JP: Qual seria a estimativa de produção deste novo pré-sal?
CARMONA: O estudo estima, com base em dados sísmicos – uma espécie de “raio-x” do leito marinho -, entre 20 e 30 bilhões de barris, portanto mais de meia província petrolífera do “Pré-Sal” no Sudeste brasileiro, onde o já descoberto alcançou 40 bilhões de barris. Dizemos “Pré-Sal” principalmente pela magnitude das reservas potenciais, e não pelo óleo, como no Rio, estar debaixo de espessas camadas de sal, inexistente na Margem Equatorial, ao contrário do Sudeste brasileiro. Aqui no litoral maranhense, abaixo de uma lâmina d’agua de 2 a 3 mil metros, estarão as formações rochosas a serem perfuradas. É preciso agora “furar poço” para verificar com exatidão e não somente como projeção, o volume a ser recuperável.
JP: Quais são de fato os responsáveis por esta pesquisa?
CARMONA: Assinamos o estudo três pesquisadores de diferentes áreas do conhecimento: eu, Ronaldo Carmona, que sou professor e pesquisador da Escola Superior de Guerra, o professor Allan Kardec, que foi da ANP e é da engenharia da UFMA, e o Pedro Zalan, uma das melhores cabeças da geologia brasileira, aposente do na Petrobras e hoje consultor. Vale apontar ainda o importante apoio da Fiema a este estudo, que compõe um projeto mais amplo chamado “Pensar o Maranhão”, que envolve temas que vão do Centro Espacial de Alcântara às imensas capacidades e vantagens logísticas do Maranhão, como a Norte-Sul e o potencial portuário desta região. Claro que nenhum de nós três falamos por nossas instituições de origem, mas cada um de nós aporta à pesquisa a partir de sua área do conhecimento acadêmico e profissional.
JP: Pode haver um impacto geopolítico na exploração deste patrimônio natural?
CARMONA: Sim. Há um impacto geopolítico. Primeiro porque a exploração destas expressivas novas reservas fortalece a autossuficiência do Brasil em petróleo e nos colocará em poucos anos como o quinto maior exportador do mundo. O corolário é o fortalecimento da condição do Brasil como uma potência energética, uma vez que energia é um dos mais importantes fatores de poder. Isso tem consequências então para a segurança nacional, visando proteger nossas riquezas do crescente interesse de grandes potências por recursos materiais, sobretudo os energéticos. Para o Maranhão, abre a possibilidade da criação da 2ª Esquadra da Marinha do Brasil, um grande complexo industrial-militar que será instalado no futuro na área do Itaqui-Bacanga, em São Luís, próximo ao Itaqui e à Ponta da Madeira.

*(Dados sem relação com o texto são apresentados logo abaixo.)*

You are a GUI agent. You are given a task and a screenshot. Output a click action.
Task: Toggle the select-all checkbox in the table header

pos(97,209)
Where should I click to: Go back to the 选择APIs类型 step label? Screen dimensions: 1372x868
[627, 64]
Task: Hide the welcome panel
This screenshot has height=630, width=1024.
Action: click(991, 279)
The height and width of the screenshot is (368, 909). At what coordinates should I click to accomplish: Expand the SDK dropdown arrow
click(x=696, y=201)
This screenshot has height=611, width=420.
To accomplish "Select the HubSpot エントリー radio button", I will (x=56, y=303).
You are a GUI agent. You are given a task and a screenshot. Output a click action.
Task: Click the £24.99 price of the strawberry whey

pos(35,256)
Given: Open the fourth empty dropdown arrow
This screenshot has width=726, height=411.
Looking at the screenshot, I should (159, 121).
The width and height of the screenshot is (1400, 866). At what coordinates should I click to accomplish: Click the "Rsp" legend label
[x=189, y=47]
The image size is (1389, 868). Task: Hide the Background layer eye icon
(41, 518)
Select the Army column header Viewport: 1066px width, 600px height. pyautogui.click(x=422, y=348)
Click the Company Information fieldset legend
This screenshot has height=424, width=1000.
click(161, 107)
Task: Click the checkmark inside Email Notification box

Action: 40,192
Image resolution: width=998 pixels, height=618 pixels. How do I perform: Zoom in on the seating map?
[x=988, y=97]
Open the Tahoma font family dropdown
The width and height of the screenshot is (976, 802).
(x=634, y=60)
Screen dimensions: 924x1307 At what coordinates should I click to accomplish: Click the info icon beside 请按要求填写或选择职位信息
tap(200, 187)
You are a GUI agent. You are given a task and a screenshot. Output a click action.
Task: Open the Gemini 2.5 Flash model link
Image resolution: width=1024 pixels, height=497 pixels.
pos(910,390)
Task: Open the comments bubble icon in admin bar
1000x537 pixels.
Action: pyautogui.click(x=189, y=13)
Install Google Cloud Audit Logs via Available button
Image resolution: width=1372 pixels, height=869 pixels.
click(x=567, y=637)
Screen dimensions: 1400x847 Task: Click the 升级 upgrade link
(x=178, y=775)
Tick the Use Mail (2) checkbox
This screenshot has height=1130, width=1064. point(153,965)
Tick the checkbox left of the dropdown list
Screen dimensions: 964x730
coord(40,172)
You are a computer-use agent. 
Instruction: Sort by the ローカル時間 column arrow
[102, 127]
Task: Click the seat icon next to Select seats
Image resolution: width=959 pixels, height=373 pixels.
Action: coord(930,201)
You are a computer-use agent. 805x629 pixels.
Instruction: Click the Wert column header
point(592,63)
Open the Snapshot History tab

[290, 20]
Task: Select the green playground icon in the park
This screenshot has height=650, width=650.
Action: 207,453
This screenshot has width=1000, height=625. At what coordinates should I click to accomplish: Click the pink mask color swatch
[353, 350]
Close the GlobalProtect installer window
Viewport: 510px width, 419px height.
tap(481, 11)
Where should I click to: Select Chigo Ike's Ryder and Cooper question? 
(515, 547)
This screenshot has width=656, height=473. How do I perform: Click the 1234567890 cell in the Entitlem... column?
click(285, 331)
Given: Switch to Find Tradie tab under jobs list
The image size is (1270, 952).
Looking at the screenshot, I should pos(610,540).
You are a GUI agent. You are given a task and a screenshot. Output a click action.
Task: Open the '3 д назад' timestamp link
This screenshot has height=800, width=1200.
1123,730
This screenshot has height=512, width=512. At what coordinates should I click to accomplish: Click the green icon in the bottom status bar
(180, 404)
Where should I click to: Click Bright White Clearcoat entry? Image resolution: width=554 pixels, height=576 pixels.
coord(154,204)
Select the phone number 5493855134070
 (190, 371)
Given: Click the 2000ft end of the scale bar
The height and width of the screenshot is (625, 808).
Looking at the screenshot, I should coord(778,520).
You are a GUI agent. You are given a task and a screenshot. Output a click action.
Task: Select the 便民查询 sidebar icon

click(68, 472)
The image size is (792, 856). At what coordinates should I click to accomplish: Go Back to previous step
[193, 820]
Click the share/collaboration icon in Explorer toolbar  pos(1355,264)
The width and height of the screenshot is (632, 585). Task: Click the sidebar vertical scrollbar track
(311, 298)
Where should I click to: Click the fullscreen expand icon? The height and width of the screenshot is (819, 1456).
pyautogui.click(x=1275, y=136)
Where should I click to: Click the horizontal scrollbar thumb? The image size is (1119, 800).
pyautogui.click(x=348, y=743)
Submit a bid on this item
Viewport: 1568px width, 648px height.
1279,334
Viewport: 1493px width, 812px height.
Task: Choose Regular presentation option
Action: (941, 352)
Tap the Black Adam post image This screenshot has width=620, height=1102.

JP: E qual será a repercussão do ponto de vista econômico?
CARMONA: Sim. Também será importante pelos impactos econômicos. Ser autossuficiente – não depender de óleo estrangeiro – e ao mesmo tempo exportador, permite ao país buscar aumentar sua apropriação da gigantesca renda do petróleo, quer por meio direto – arrecadação de royalties e participações -, quer pela cadeia industrial e de serviços que se organizará em torno da atividade de exploração de petróleo e gás. Com isso, há um relevante impacto social na geração de milhares de empregos diretos e indiretos, inclusive importante quantidade de empregos de alta qualificação. E o fortalecimento do poder público, do Estado e das prefeituras no Maranhão; para efeito de comparação, em 2019, apenas o Estado do Rio amealhou 3 bilhões de reais em arrecadação. Portanto, maior capacidade de políticas públicas.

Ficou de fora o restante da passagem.